Anderson was a recipient of an NSF CAREER Award, LCGC Magazine‘s Emerging Leader in Chromatography Award, and the American Chemical Society Young Investigator in Separation Science Award. In 2014, he was included in the “Top 40 under 40” Power List by Analytical Scientist Magazine. In 2016, he was awarded the Pittsburgh Conference Achievement Award.

Associate professor Rizo sitting on a couch
Associate professor Elisa Rizo.

Elisa Rizo, recipient of the Cassling Outstanding Achievement in Teaching Award in 2016, is arguably the world’s leading expert on contemporary literature in Equatorial Guinea, the only Spanish-speaking country in Africa, and governed by authoritarian regimes that have ruled the nation since its independence from Spain in 1968.

Rizo has demonstrated that playwrights, theater directors, and actors have emerged as forces as they stage works meant to provide commentary on the social, political, and economic state of their homeland.
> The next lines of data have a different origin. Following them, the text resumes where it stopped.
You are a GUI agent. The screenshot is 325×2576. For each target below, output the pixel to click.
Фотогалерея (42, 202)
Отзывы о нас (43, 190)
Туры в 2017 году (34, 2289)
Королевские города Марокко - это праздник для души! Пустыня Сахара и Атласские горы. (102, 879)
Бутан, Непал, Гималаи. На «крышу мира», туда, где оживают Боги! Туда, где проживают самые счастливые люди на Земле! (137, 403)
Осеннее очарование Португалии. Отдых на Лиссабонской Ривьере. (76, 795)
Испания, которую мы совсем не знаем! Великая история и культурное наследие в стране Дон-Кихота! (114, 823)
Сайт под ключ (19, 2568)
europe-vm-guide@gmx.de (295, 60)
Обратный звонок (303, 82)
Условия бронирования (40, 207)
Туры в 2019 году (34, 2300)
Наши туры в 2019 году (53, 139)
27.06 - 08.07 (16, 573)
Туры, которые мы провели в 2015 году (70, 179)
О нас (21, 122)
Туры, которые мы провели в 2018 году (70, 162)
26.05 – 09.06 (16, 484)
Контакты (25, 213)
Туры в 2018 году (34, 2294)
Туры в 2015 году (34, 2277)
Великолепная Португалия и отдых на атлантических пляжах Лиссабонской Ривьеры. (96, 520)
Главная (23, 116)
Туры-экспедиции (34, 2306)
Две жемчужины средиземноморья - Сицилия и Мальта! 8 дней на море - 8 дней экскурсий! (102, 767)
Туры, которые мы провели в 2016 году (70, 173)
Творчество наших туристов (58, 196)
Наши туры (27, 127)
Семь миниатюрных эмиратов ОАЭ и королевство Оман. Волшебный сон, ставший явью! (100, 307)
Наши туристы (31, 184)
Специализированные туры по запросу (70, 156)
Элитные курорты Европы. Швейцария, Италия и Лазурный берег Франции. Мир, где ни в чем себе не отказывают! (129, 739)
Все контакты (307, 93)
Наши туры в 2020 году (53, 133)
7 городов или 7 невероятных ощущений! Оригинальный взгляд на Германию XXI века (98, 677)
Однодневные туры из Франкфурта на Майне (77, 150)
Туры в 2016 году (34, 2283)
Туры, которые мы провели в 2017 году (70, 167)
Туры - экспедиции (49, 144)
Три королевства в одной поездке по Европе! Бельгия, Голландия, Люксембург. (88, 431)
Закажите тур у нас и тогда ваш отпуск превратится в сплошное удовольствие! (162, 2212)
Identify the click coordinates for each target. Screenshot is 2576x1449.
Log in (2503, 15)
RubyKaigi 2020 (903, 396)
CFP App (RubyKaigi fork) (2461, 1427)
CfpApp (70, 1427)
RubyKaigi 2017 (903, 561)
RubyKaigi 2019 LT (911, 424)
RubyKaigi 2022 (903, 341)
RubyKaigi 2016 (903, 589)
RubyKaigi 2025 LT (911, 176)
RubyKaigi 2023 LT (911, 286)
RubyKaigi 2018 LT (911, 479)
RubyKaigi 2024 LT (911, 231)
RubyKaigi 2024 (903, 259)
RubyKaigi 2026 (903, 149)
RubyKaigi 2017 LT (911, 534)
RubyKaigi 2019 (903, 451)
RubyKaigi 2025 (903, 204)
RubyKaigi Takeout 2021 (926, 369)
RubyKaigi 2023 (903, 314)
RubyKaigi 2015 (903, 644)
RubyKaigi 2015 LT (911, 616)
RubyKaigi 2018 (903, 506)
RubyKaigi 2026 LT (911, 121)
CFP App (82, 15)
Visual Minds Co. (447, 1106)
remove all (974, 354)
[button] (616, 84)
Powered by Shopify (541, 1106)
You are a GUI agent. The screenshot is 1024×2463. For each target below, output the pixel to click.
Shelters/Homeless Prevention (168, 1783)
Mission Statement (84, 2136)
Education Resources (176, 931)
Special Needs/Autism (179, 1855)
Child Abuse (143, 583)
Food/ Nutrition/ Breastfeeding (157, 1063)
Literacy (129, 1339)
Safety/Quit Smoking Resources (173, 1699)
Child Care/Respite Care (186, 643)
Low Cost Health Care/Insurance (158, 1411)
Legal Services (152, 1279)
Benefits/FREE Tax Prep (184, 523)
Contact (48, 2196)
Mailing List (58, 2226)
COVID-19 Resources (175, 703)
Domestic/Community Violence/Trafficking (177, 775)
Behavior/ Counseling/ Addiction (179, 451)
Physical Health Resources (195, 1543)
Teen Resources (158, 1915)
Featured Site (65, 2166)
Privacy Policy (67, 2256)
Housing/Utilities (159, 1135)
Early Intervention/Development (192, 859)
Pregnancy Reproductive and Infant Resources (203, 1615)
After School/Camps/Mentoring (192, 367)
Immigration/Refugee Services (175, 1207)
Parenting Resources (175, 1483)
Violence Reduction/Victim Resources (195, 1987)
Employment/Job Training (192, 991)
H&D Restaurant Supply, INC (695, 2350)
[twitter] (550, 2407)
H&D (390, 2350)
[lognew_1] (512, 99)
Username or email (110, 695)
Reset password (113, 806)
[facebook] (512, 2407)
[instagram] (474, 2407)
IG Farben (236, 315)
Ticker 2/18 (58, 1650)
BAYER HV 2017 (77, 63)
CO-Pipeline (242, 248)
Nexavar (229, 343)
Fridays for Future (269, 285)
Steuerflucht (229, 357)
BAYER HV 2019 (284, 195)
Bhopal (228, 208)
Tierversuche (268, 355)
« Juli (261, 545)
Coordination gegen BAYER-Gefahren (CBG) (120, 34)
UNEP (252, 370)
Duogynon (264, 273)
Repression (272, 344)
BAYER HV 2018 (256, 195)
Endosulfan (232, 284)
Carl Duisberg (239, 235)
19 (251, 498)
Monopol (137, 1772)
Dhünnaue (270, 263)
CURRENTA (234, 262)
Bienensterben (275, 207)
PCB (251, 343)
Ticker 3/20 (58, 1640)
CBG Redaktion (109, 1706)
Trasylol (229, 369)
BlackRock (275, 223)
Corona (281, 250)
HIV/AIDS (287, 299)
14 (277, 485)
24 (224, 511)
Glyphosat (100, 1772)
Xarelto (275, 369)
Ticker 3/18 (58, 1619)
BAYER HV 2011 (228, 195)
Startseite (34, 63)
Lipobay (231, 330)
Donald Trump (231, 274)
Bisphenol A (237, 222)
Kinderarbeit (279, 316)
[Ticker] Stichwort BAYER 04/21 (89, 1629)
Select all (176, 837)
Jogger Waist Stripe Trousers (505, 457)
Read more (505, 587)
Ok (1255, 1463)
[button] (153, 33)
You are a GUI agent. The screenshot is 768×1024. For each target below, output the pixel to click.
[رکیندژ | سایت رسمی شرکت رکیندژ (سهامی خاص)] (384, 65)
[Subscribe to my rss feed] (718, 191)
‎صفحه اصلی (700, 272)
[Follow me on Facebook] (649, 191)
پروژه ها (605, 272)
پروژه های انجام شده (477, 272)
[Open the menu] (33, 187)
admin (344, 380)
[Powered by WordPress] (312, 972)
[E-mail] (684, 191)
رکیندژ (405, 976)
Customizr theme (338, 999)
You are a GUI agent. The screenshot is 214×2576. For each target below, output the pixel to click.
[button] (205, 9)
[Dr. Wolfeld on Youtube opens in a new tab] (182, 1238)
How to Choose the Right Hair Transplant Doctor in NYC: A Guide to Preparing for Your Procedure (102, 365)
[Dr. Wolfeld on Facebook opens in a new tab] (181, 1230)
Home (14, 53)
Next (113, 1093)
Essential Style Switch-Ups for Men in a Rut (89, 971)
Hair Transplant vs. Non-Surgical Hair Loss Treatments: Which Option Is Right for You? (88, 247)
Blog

Her work shows that these dramatists have used their unique position to facilitate dialogue and to give voice to a large sector of the population.

Assistant professor Yuyu Zhou at the end of a hallway.
Yuyu Zhou, assistant professor of geological and atmospheric sciences.

Yuyu Zhou’s research interests lie in the applications of geospatial technologies including remote sensing, GIS, geovisualization, spatial analytic tools, and integrated assessment modeling to understanding the problems of global environmental change (due to factors such as urbanization, urban heat island, ecosystem phenology, energy supply and demand, and greenhouse gas emissions) and their potential solutions.

His research focus continues in quantifying spatiotemporal patterns of environmental change and developing modeling mechanisms to bridge the driving forces and consequences of environmental change so that the impacts of human activities on environment can be effectively measured, modeled, and evaluated. His research is supported by several NASA awards, the US Department of Energy, and the National Science Foundation.

The awards help fund resources that are not typically covered by research grants or other traditional funding.